Using regex to only match those Strings which use escape character correctly (according to Java syntax)?

Question

take these strings for example:

"hello world\n" (correct - regex should match this)

"I'm happy \ here" (this is incorrect as the escape character is not used correctly - regex should not match this one)

I've tried searching on google but didn't find anything helpful.

I want this one to be used in a parser which only parses string literals from a java code file.

Here is the the regex I used:

"\\\"(\\[tbnrf\'\"\\])*[a-zA-Z0-9\\`\\~\\!\\@\\#\\$\\%\\^\\&\\*\\(\\)\\_\\-\\+\\=\\|\\{\\[\\}\\]\\;\\:\\'\\/\\?\\>\\.\\<\\,]\\\""

what am I doing wrong?

Answer 1

I guess you gave us the regex in Java String literal form, like

String regex = \"(\[tbnrf'"\])*[a-zA-Z0-9\`\~\!\@\#\$\%\^\&\*\(\)\_\-\+\=\|\{\[\}\]\;\:\'\/\?\>\.\<\,]\";

Unpacking that from Java's String escaping syntax gives the raw regex:

\"(\[tbnrf'"\])*[a-zA-Z0-9\`\~\!\@\#\$\%\^\&\*\(\)\_\-\+\=\|\{\[\}\]\;\:\'\/\?\>\.\<\,]\"

That consists of:

• \" matching a double-quote character (Java String literal begins here). Escaping the double quotes with backslash isn't necessary: " on its own is ok as well.
• (\[tbnrf'"\])*: a group, repeated 0...n times. I guess you want that to match against the various Java backslash escapes, but that should read (\\[tbnrf'"\\])* with a double backslash in front and inside the character class. And maybe you want to cover the Java octal escapes as well (see the language specification), giving (\\[tbnrf01234567'"\\])*
• [a-zA-Z0-9\``\~\!\@\#\$\%\^\&\*\(\)\_\-\+\=\|\{\[\}\]\;\:\'\/\?\>\.\<\,]: a character class matching one character from a selected list of alphabetic and punctuation characters. I'd replace that with [^"\\], meaning anything but double quote or backslash.
• \" matching a double-quote character (string literal ends here). Once again, no need to escape the double quote.
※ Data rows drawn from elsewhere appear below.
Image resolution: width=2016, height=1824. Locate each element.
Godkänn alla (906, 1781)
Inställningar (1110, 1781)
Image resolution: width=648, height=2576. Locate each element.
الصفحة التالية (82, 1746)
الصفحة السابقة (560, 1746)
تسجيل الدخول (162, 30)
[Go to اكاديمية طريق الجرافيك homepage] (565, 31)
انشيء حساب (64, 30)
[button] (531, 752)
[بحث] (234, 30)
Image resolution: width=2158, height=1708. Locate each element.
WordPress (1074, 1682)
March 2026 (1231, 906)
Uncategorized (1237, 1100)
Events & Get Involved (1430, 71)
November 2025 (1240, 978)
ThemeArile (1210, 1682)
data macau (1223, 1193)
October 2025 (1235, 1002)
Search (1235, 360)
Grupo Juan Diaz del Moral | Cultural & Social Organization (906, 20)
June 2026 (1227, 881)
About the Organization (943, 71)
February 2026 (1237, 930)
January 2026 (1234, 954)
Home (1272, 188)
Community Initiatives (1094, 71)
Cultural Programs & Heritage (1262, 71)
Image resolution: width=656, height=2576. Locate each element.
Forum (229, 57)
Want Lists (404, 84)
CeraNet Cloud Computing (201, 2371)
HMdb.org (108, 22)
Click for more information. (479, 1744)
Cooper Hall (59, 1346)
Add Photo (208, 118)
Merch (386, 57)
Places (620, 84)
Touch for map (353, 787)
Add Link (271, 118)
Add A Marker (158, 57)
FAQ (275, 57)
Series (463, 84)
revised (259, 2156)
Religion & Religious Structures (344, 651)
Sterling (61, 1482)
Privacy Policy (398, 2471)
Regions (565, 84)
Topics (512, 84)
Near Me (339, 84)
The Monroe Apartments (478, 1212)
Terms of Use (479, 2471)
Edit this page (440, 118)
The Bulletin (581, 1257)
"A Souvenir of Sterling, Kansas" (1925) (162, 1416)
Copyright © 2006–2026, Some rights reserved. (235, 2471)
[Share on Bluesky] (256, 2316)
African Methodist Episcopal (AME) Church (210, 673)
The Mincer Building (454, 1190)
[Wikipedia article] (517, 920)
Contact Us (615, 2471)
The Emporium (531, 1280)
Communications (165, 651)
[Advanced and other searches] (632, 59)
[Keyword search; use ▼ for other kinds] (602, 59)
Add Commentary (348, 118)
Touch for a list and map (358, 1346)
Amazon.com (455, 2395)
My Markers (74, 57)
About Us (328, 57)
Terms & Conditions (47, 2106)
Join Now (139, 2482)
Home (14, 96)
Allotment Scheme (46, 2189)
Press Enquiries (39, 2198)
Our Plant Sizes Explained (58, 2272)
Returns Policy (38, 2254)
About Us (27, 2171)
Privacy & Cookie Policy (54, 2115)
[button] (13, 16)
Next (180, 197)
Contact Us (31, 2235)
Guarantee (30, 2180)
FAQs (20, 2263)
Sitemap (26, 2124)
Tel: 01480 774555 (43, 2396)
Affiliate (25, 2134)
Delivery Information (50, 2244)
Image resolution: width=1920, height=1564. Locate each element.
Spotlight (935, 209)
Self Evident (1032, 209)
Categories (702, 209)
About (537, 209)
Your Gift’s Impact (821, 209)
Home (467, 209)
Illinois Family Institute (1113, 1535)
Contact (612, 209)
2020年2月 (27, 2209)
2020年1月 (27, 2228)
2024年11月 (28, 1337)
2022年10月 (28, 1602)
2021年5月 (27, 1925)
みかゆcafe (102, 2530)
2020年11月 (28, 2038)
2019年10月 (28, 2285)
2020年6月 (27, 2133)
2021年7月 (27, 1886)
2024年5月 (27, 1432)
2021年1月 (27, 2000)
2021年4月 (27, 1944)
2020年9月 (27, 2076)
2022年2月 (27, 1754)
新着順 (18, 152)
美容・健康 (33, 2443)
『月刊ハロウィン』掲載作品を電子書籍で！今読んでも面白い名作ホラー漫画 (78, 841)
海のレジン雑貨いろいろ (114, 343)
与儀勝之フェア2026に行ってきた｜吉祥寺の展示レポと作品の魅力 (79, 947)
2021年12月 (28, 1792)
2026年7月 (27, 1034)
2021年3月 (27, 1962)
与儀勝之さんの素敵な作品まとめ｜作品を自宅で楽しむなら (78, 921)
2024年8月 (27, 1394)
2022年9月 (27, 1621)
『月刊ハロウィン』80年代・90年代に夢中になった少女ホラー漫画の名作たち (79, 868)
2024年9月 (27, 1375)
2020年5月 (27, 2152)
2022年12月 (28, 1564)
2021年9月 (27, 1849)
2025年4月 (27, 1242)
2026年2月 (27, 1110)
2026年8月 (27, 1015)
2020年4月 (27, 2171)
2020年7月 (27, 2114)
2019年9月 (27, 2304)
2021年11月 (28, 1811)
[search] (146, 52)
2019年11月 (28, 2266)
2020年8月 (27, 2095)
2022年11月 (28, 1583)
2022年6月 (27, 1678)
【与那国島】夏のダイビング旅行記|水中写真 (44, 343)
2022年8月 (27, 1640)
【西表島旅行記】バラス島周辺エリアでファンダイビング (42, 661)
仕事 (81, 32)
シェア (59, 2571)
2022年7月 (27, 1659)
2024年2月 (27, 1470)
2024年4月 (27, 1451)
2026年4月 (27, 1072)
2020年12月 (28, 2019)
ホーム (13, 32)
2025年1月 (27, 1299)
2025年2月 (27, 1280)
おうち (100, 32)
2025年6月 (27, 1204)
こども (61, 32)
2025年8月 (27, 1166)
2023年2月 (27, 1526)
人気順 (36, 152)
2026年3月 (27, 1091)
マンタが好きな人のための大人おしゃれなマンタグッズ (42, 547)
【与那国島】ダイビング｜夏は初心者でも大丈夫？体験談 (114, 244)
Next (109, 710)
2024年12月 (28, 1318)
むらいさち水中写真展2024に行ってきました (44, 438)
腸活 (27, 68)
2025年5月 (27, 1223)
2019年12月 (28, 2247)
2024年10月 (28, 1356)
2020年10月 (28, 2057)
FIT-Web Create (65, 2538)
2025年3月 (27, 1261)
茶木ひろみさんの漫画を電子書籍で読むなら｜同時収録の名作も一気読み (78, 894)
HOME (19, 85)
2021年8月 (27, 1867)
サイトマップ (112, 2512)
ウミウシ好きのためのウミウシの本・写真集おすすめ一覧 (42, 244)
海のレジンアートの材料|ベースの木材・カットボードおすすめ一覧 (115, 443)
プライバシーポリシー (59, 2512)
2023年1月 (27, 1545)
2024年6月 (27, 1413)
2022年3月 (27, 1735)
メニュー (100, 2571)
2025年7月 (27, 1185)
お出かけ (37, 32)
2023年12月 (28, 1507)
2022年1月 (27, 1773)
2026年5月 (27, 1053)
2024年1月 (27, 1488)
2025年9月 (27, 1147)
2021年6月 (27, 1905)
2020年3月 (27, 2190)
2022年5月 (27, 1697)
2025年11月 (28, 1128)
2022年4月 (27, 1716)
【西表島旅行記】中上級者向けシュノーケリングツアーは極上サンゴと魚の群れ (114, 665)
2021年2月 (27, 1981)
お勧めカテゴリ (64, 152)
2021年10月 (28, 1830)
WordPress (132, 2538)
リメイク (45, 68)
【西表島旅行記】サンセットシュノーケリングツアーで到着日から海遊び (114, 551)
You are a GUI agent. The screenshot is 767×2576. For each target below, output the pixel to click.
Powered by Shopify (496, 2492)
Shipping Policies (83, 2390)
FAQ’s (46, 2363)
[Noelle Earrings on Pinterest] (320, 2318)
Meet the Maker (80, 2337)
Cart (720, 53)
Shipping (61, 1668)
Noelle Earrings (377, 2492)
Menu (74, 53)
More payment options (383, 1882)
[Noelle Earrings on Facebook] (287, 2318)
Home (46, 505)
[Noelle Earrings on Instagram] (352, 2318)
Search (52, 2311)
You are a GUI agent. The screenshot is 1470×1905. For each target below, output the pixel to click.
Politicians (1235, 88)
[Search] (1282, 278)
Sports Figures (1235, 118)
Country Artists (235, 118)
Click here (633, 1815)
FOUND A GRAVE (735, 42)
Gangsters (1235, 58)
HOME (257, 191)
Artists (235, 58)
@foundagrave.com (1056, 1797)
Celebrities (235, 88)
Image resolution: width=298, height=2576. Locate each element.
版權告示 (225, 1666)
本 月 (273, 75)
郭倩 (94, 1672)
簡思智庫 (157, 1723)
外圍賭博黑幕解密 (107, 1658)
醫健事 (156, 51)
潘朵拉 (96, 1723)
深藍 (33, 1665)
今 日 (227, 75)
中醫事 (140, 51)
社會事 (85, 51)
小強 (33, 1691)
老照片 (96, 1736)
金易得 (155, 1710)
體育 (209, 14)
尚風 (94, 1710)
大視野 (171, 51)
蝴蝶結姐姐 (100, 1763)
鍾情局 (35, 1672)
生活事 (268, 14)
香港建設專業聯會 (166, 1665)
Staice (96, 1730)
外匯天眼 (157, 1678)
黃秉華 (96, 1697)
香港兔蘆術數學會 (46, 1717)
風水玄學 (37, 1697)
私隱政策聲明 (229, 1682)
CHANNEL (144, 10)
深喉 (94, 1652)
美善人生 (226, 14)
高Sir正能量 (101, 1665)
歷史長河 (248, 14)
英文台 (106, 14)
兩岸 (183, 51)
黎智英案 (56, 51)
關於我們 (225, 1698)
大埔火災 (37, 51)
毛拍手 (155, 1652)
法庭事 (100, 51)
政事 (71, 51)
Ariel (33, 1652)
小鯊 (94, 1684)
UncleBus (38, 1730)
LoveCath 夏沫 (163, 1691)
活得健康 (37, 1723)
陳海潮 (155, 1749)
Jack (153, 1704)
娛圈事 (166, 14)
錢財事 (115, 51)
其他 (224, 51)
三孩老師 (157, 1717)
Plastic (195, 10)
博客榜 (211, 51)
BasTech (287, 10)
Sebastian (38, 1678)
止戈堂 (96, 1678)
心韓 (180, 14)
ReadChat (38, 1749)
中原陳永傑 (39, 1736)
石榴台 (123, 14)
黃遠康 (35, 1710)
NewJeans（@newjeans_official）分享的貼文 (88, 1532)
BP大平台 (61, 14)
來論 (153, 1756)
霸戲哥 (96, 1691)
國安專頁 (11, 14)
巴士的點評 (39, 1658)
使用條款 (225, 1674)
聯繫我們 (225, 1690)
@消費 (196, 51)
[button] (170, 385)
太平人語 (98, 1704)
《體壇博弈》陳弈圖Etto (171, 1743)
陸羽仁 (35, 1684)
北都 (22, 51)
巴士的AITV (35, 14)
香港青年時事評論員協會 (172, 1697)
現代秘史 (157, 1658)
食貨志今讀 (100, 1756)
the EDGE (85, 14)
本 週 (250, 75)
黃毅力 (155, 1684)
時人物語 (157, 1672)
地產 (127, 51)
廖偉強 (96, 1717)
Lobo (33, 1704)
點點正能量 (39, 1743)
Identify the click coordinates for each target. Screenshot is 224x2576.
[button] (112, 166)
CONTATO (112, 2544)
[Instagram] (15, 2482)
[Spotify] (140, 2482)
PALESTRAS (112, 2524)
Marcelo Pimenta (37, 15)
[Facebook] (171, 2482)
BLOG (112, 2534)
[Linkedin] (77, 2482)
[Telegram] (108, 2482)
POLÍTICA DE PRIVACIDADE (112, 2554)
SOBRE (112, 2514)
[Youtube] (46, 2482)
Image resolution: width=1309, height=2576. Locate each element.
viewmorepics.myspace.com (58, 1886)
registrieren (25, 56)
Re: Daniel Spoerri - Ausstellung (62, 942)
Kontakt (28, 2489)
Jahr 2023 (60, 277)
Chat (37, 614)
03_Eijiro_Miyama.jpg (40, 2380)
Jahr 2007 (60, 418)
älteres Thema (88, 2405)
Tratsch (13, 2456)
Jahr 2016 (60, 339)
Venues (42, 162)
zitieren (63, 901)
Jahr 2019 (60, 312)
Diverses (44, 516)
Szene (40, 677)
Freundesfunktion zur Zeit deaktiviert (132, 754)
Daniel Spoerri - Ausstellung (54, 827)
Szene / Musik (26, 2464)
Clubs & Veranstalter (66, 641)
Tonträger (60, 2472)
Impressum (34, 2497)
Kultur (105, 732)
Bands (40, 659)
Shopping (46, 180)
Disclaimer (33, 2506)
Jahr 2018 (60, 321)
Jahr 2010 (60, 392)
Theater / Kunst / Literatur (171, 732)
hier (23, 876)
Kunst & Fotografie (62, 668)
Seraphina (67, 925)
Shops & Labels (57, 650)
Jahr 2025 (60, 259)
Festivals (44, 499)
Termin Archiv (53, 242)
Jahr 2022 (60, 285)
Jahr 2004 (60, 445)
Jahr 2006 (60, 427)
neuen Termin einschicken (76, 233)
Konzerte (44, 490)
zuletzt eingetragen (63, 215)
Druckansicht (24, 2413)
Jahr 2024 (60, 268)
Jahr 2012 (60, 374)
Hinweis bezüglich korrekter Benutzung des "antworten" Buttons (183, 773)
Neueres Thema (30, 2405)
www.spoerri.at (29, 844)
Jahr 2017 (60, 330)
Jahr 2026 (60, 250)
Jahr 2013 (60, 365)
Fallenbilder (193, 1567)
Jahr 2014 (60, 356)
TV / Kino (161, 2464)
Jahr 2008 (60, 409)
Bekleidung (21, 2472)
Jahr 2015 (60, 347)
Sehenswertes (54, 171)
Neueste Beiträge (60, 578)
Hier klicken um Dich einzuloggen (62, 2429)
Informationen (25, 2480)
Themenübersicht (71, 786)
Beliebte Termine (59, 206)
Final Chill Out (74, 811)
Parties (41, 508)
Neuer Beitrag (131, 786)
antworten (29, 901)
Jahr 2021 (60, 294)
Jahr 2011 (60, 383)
Besides the individual elements, the overall structure of the regex probably isn't what you want: You allow only strings beginning with any number of backslash escapes, followed by exactly one non-escape character, and this enclosed in a pair of double quotes.

The overall structure should instead be "(backslash_escape|simple_character)*"

So, the complete regex would be:

"(\\[tbnrf01234567'"\\]|[^"\\])*"

or, expressed in a Java literal:

String regex = "\"(\\\\[tbnrf01234567'\"\\\\]|[^\"\\\\])*\"";

And, although this is shorter than your original attempt, I'd still not call it readable and opt for a different implementation, not using regular expressions.

P.S. Although I did some testing with my regex, I'm not at all sure that it covers all relevant cases correctly.

P.P.S. There are the \uxxxx escapes, not yet covered by the regex.